Mankins points out that performance often lags because “there was nothing concrete for the organization to execute.” While this is frequently true, there is another scenario that is equally common. Sometimes the strategy is concrete, but only at the surface level. What gets defined in planning sessions may not be interpreted the same way by all involved, and what appears settled at the top may feel ambiguous or contested elsewhere in the business. In those cases, the backlog doesn’t fail because it lacks clarity. It fails because that clarity was never fully shared or accepted across leadership levels.
There are a few common breakdowns that tend to surface once the backlog moves into execution. The first is divergent interpretation. Business units, functions, or regions may look at the same backlog item and see entirely different implications. For example, a goal framed as “expanding customer engagement in high-growth markets” might lead to competing assumptions about product mix, marketing investment, or local autonomy. Without a shared view of what the item really calls for, coordination becomes difficult and actions drift out of sync.
The second is political resistance, often hidden behind operational rationale. A function may appear to delay action due to bandwidth, timing, or data concerns, when in reality the underlying issue is a lack of commitment to the decision itself. This kind of quiet pushback is rarely surfaced in backlog reviews, especially when the process assumes that once a decision is logged, execution will naturally follow.

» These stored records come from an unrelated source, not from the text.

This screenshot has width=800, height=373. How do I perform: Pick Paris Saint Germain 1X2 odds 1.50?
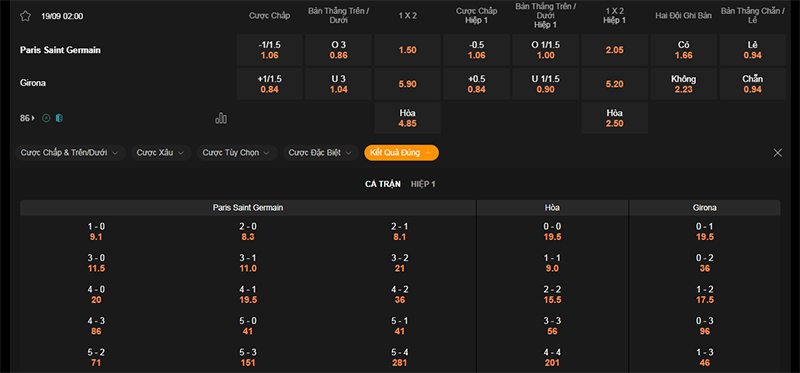pyautogui.click(x=407, y=50)
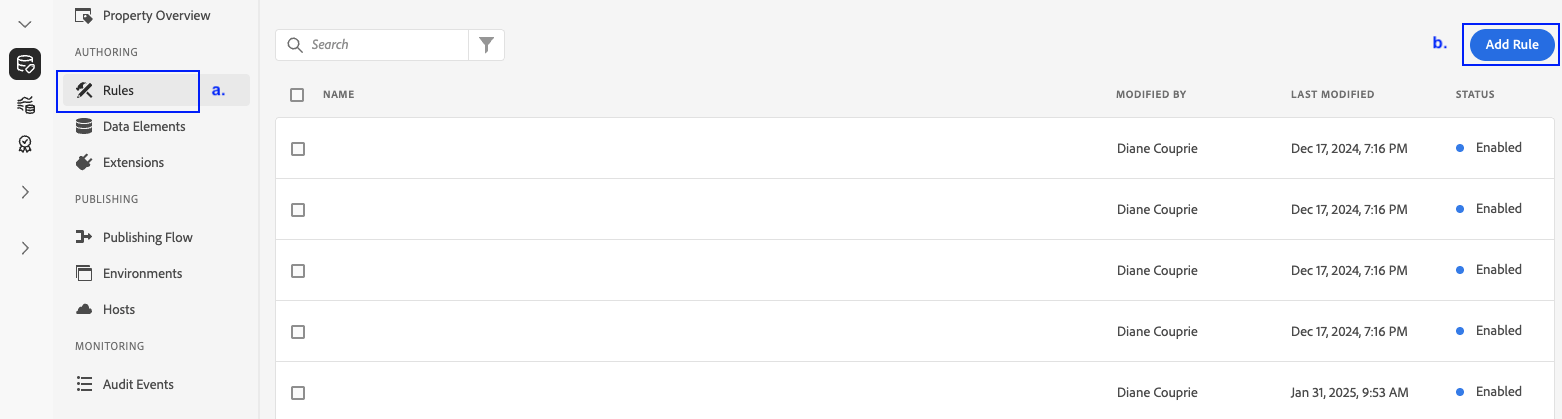Screen dimensions: 1562x419
Task: Open Audit Events page
Action: (138, 385)
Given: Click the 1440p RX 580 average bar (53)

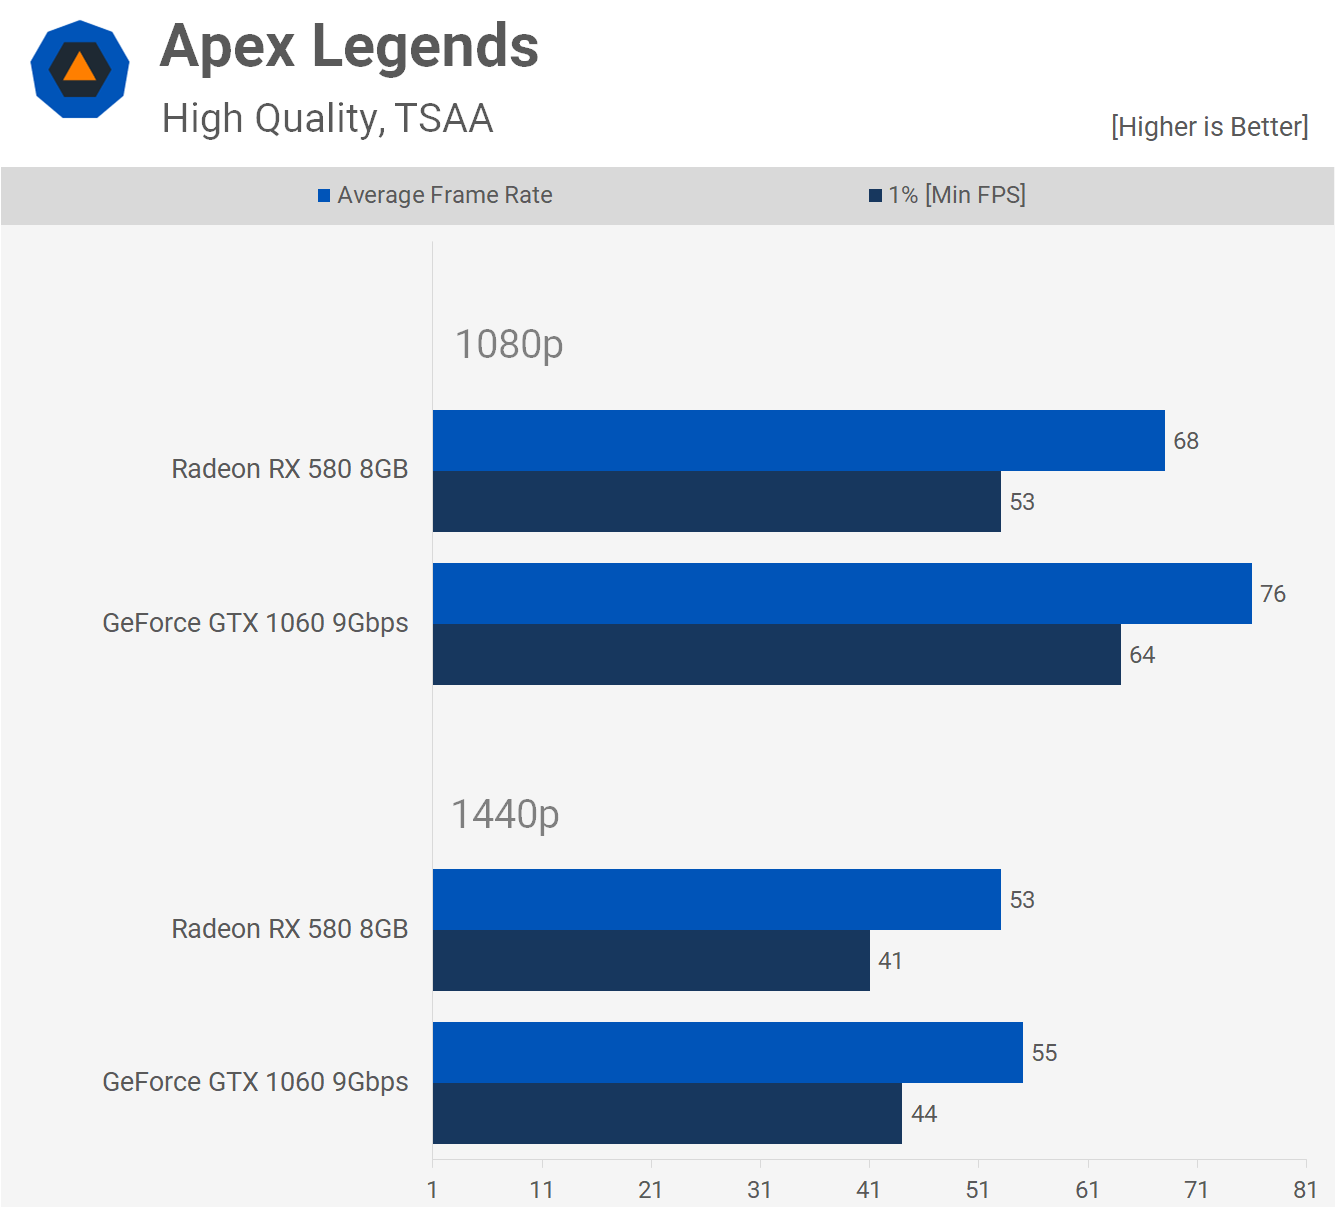Looking at the screenshot, I should pyautogui.click(x=716, y=899).
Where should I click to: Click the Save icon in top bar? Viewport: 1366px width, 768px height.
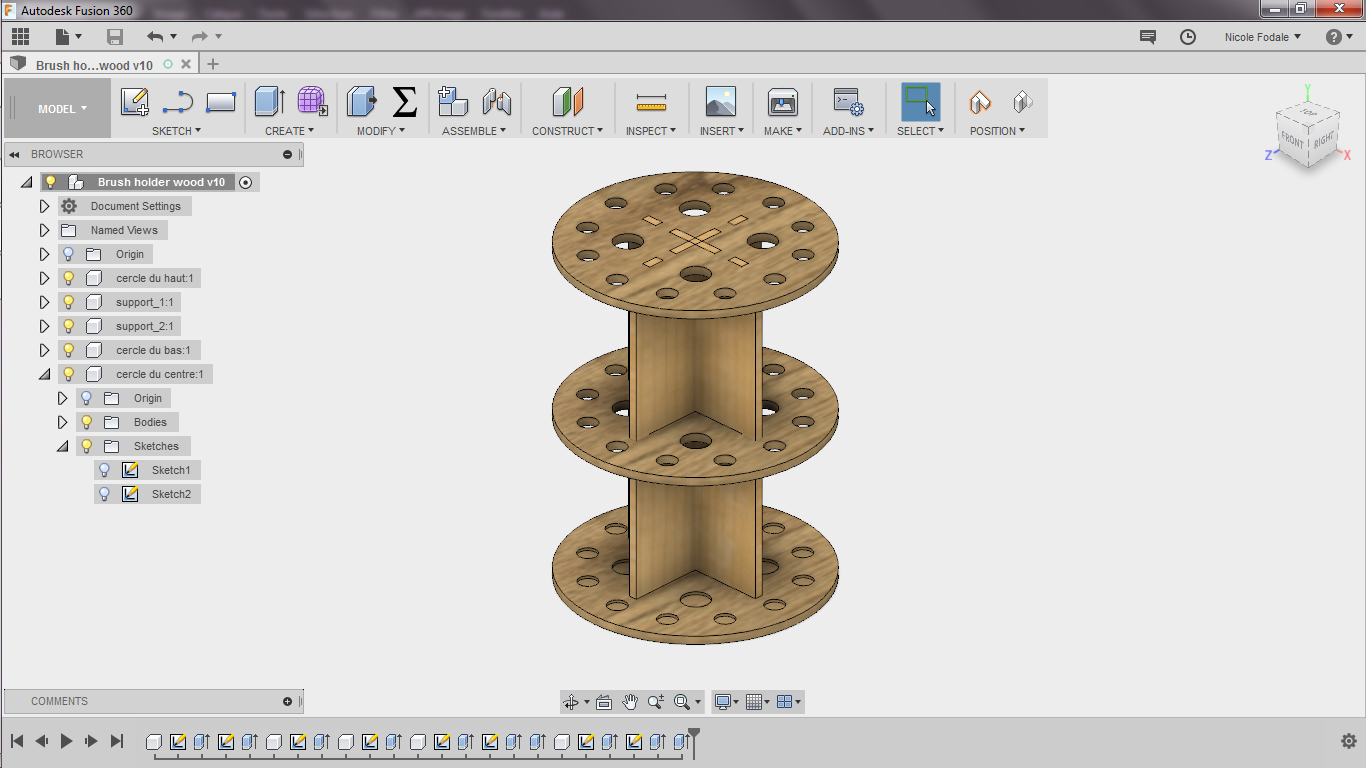click(x=115, y=37)
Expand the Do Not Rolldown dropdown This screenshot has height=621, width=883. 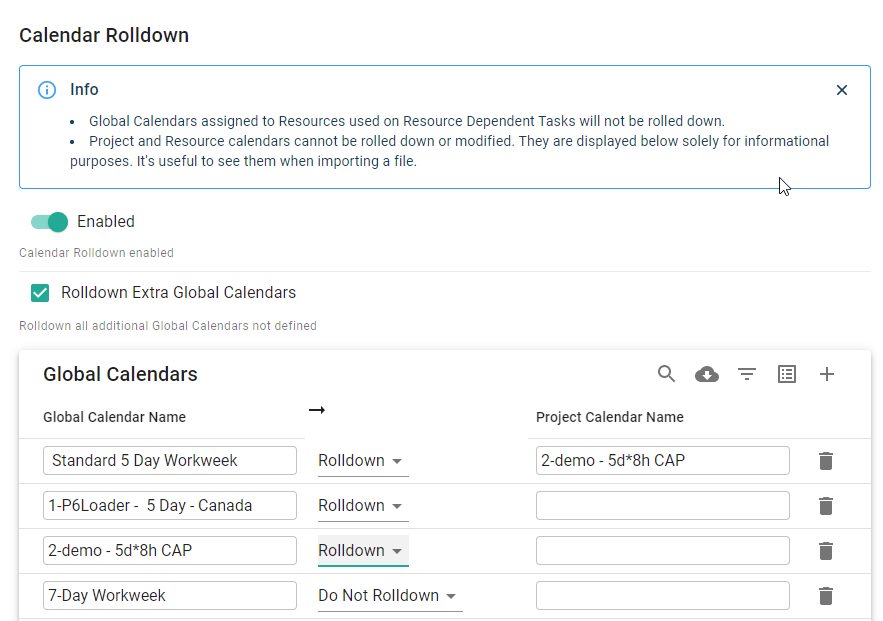pyautogui.click(x=388, y=596)

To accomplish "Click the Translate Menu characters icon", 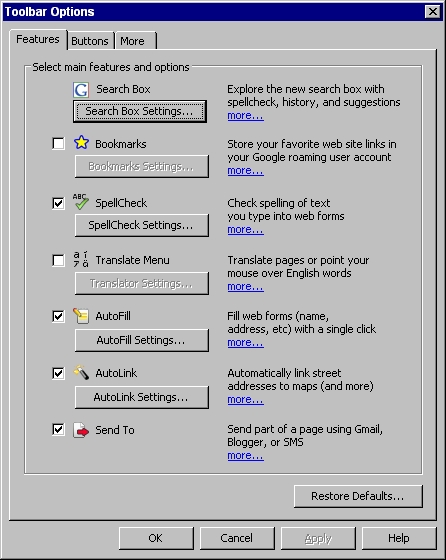I will pos(81,259).
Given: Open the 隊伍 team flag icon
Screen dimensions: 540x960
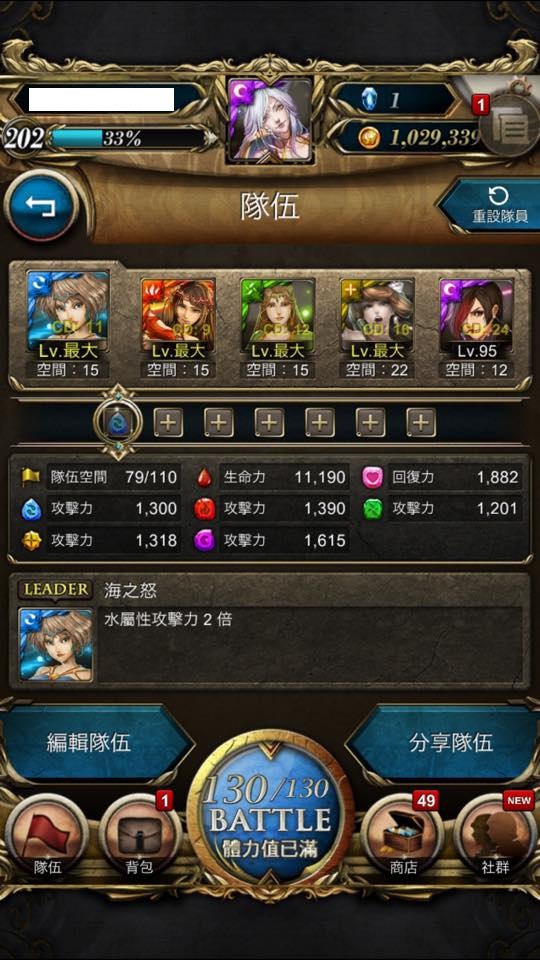Looking at the screenshot, I should pyautogui.click(x=47, y=836).
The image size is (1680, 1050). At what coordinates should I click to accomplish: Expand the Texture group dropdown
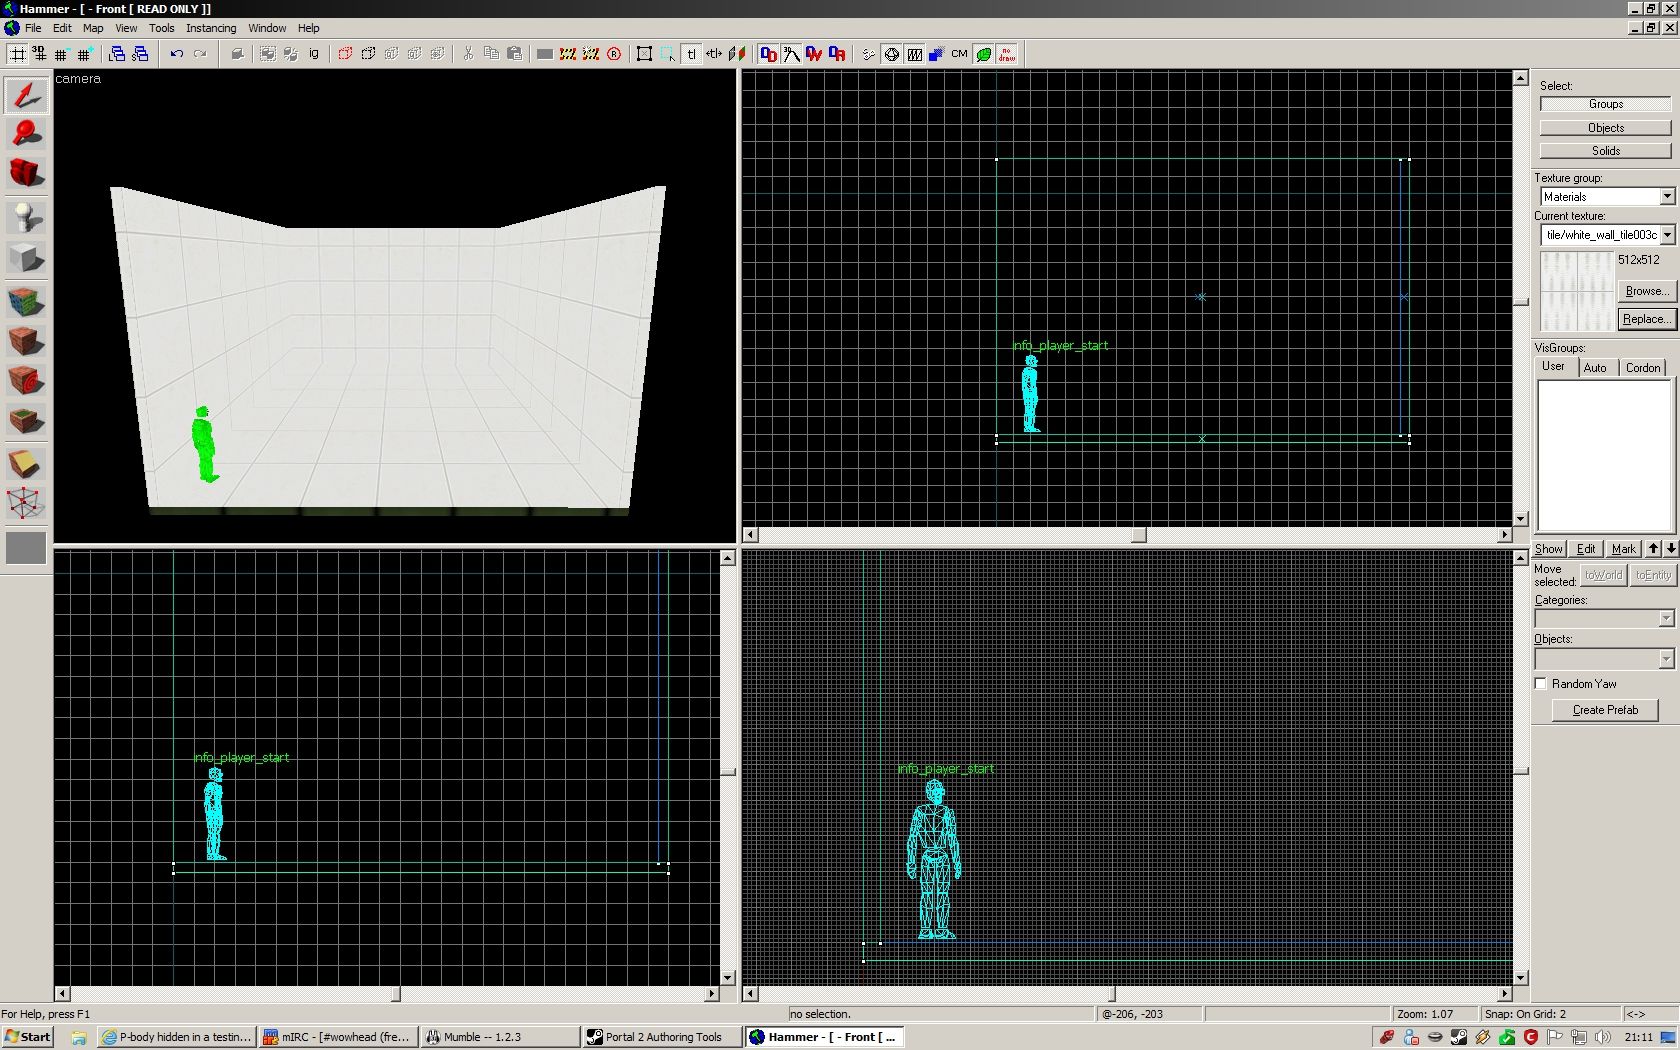click(1667, 197)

The third is a subtler form of disalignment that occurs during performance dialogues. These sessions are meant to track progress and prompt course corrections. But when tensions from earlier stages remain unresolved, the dialogue often shifts into performance reporting rather than true strategic reassessment. Leaders may avoid reopening difficult discussions, especially when consensus was fragile to begin with. As a result, misalignment persists beneath the surface, eroding momentum even as metrics are reviewed and charts are updated.
These breakdowns are not caused by flaws in the backlog itself. They reflect the social and political realities of large organizations, where alignment cannot be assumed just because a process is in place. Without deliberate efforts to build and sustain shared ownership, the backlog becomes a list of decisions on paper rather than a set of coordinated commitments in practice.
| Misalignment Pattern | Description | Why It Matters |
|---|---|---|
| Divergent Interpretation | Different teams interpret the same backlog item in inconsistent ways | Leads to fragmented execution and cross-functional friction |
| Political Resistance | Passive resistance masked as operational concerns or timing constraints | Undermines commitment and delays action without overt disagreement |
| Performative Review Behavior | Performance dialogues become formalities rather than venues for reassessment | Prevents course correction and allows unresolved tensions to persist |
| Superficial Consensus | Agreement at the top does not translate into shared understanding below | Backlog clarity exists on paper but lacks depth across leadership layers |
| Structural Illusion of Alignment | Structured backlogs create an impression of control | Masks underlying disagreement or capacity constraints in the organization |
Reframing the Backlog as a Social Contract
To unlock the full value of the strategic backlog, it helps to think of it differently. Rather than viewing it as a technical tool for prioritizing issues, it should be understood as a shared contract of intent that binds not only to decisions, but to the interpretation and ownership of those decisions across the organization. This shift in perspective is subtle but important. It moves the backlog from being a strategic reference point into something more relational and durable.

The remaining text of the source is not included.